Touro de ouro e Geografia da
fome
Cícero Belmar*
Sinto muito, Josué de Castro, suas denúncias continuam sem serem
ouvidas. Olha o resultado: neste 2021, quando faz 75 anos da publicação de um
dos livros dos mais fenomenais já escrito neste País, “Geografia da Fome”, de
sua autoria, a fome atinge cerca de 20 milhões de brasileiros.
Sim, eu sei que esta pandemia de covid-19, que se arrasa há
praticamente dois anos, contribuiu. A população de rua aumentou e as
estatísticas nos constrangem com tantas pessoas na extrema miséria. Ela também
agravou os dramas sociais, as desigualdades, as diferenças profundas.
Mas você alertou, com a seriedade do cientista que foi: “A
perspectiva dos próximos anos, se não se processar uma mudança radical na
política alimentar do mundo, é bem mais alarmante”.
Cientistas são os profetas de nossos dias. No mês passado uma
mulher foi presa roubando uns pacotinhos de tang e outros de macarrão
instantâneo, num supermercado de São Paulo. Era para matar a fome dos cinco
filhos. “Eu só queria ser gente”, disse a mulher, aos jornalistas.

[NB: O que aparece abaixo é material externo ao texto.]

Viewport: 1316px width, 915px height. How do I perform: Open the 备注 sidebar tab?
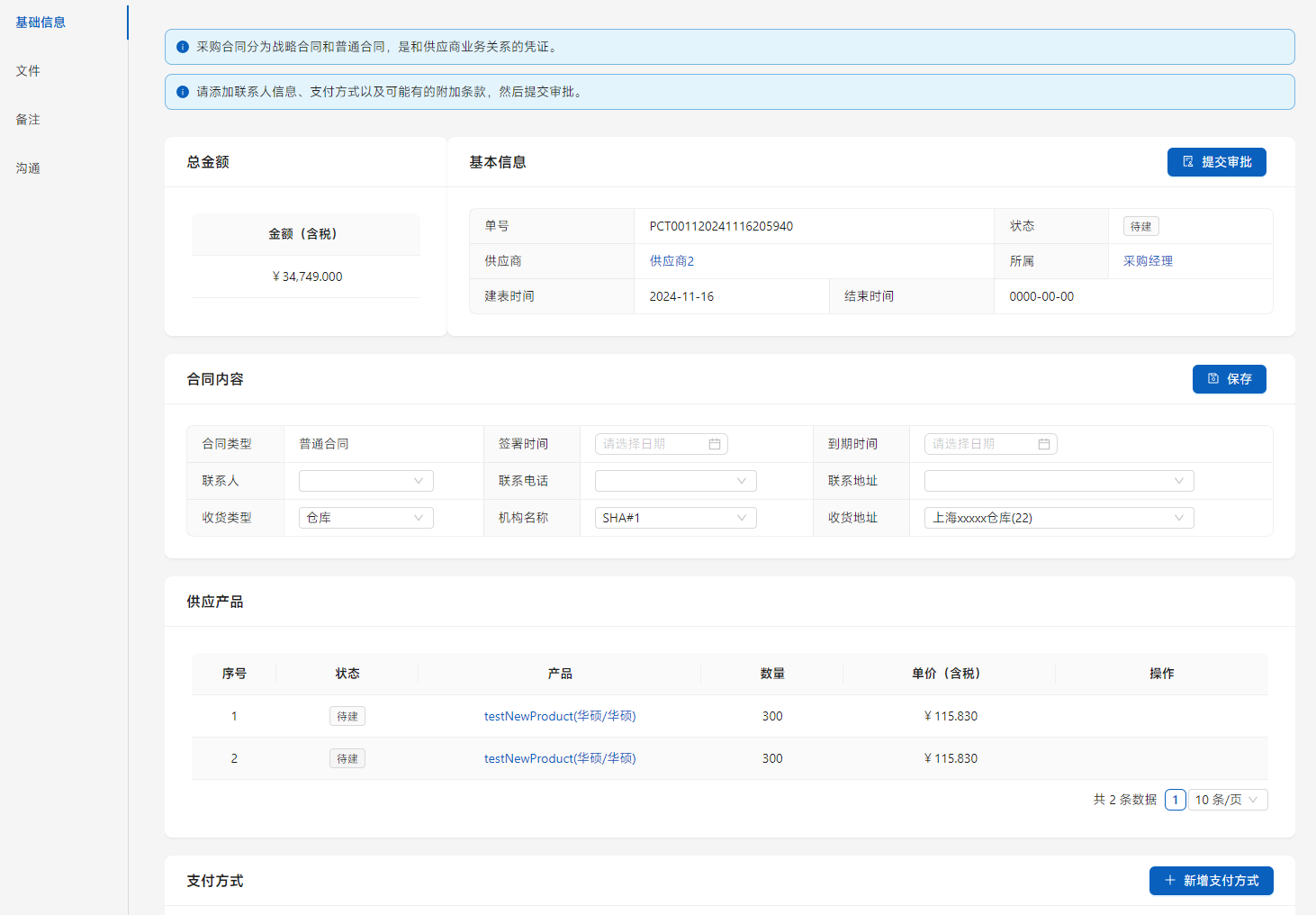(x=28, y=120)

Na mesma São Paulo, há duas semanas, colocaram a estátua de um
touro de ouro, imitação cafona de Nova York, na frente do prédio da Bolsa de
Valores brasileira. Disseram que simbolizava a prosperidade. Diante das
críticas, tiraram o monumento da alienação de lá. Essa conta não fecha.
Geografia da Fome escandalizou o mundo há 75 anos ao provar que
esse flagelo não era resultante só da escassez de alimentos. Mas, primeiro, da
insuficiência calórica dos tipos de alimentos consumidos. Tipo macarrão
instantâneo e tang, que não suprem necessidades vitamínicas.

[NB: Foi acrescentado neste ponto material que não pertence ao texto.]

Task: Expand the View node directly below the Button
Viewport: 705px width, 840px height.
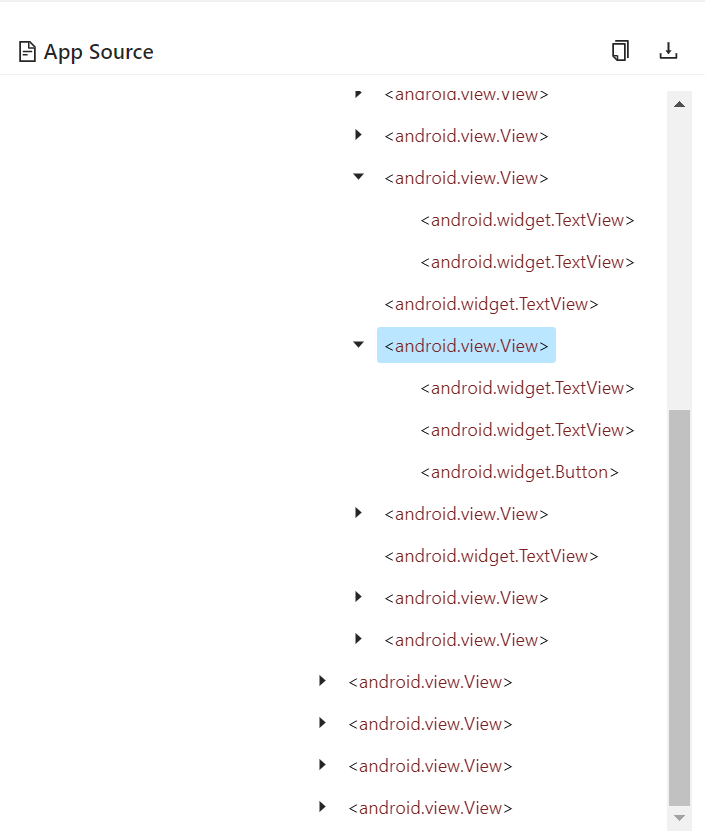Action: 358,513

E o principal motivo, o que fez a terra tremer, com a Geografia da
Fome: o livro denunciou que ela existia, existe e existirá por ausência de
políticas públicas. Por falta de vontade de gestores que não querem acabar com
a fome. A miséria interessa a políticos escrotos, genocidas e congêneres.
O livro foi escrito em 1946 e se tornou um sucesso retumbante na
Europa arrasada pela guerra. Josué de Castro se tornou o brasileiro mais
conhecido no mundo, na década de 1950. Gilberto Freyre era seu rival. Ficaram
famosas as polêmicas dos dois intelectuais, no Recife.
(Pausa para os comerciais. Escrevi um romance chamado “Rossellini
amou a pensão de dona Bombom”, que narra a vinda do diretor de cinema, o papa
do neorrealismo italiano para o Recife, em 1958, para filmar Geografia da Fome.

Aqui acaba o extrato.